ON the sUAV Forums... actually it shows loged-in and guests for total count. Plus the point is what... it's still less than 20 on avg and Mavic Forum avg 400... low 200 Logged in, up to 2000 at a time.
No question the S2 is great, Skydio is attempting to be successful... but visualize DJI for a moment creating a new company: "DJI USA" or "Superior Drone", transferring a few 1000 employees over to USA, and on their Owned land build a living society, setup manufacturing of close identical parts except molded, punched, cut, polished and soldered & created in USA. The DJI USA company is now competitive and easily within the regulations of Govt. Their price point I'm confident would be much lower than Other USA based companies. They could mimic their designs within USA production and get past a new company growth in short fashion. That may be a route that is being constructed currently.

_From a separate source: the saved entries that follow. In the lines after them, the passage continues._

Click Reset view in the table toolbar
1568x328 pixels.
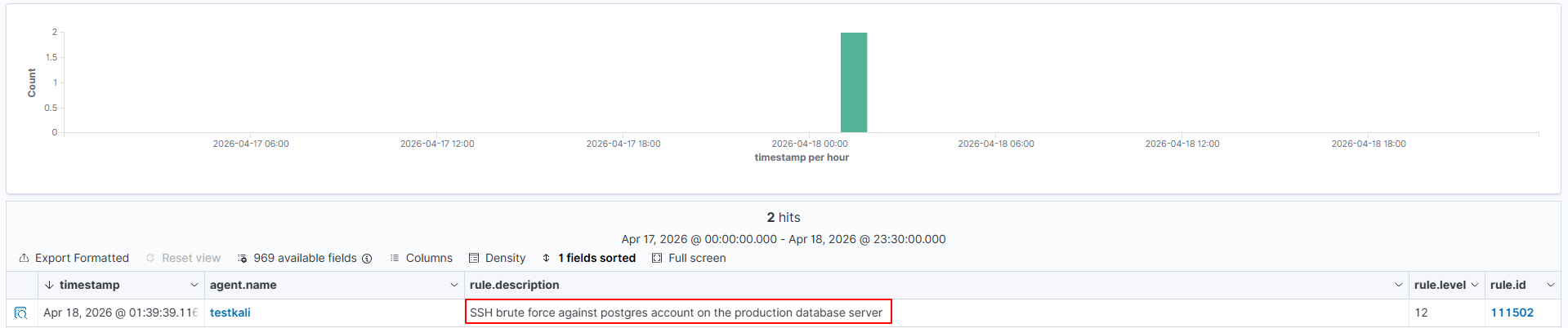pos(183,258)
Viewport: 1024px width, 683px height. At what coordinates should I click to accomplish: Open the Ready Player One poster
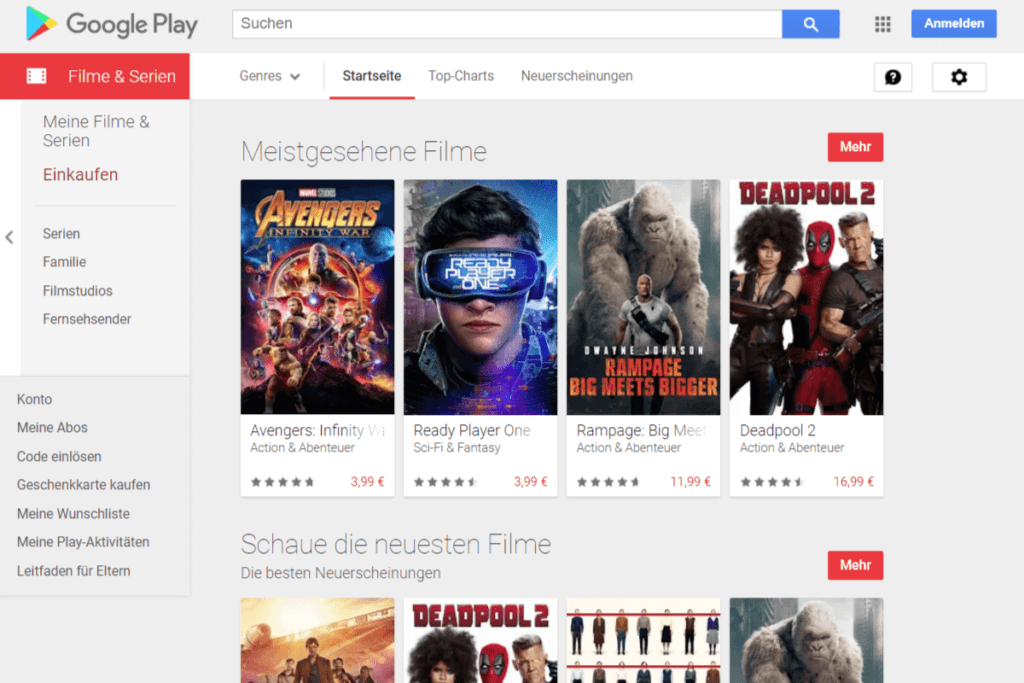[481, 297]
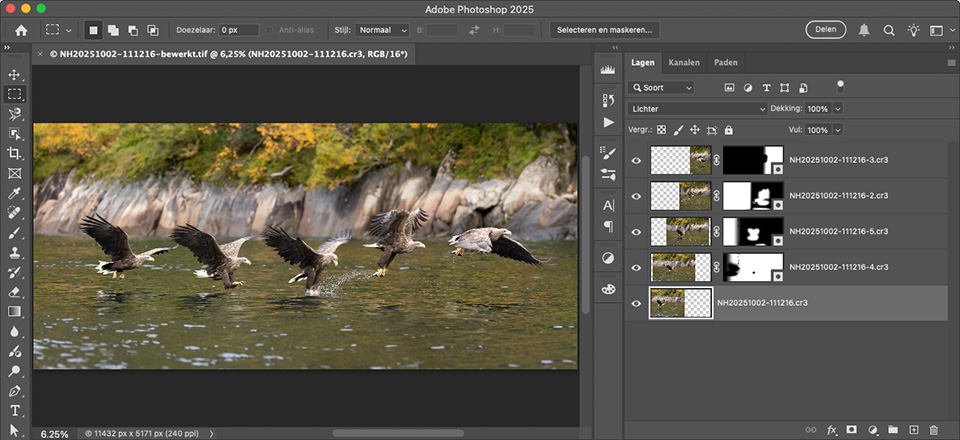Toggle the layer filter on/off switch
Viewport: 960px width, 440px height.
840,87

No one actually "using" the DJI products within the Govt wanted to give up their inventory (actually they don't have to yet, it's a life cycle event) they were directed by a mandate to begin purchase agreements with other companies. Many have argued the new policy siting: price, technology, and software programing as some of the reasons to maintain DJI inventory.
The Chinese wrote the book on warfare but their not immune to what eventually topples EVERY dynasty.
Having also worked in government procurement I disagree with much of what say in your last paragraph.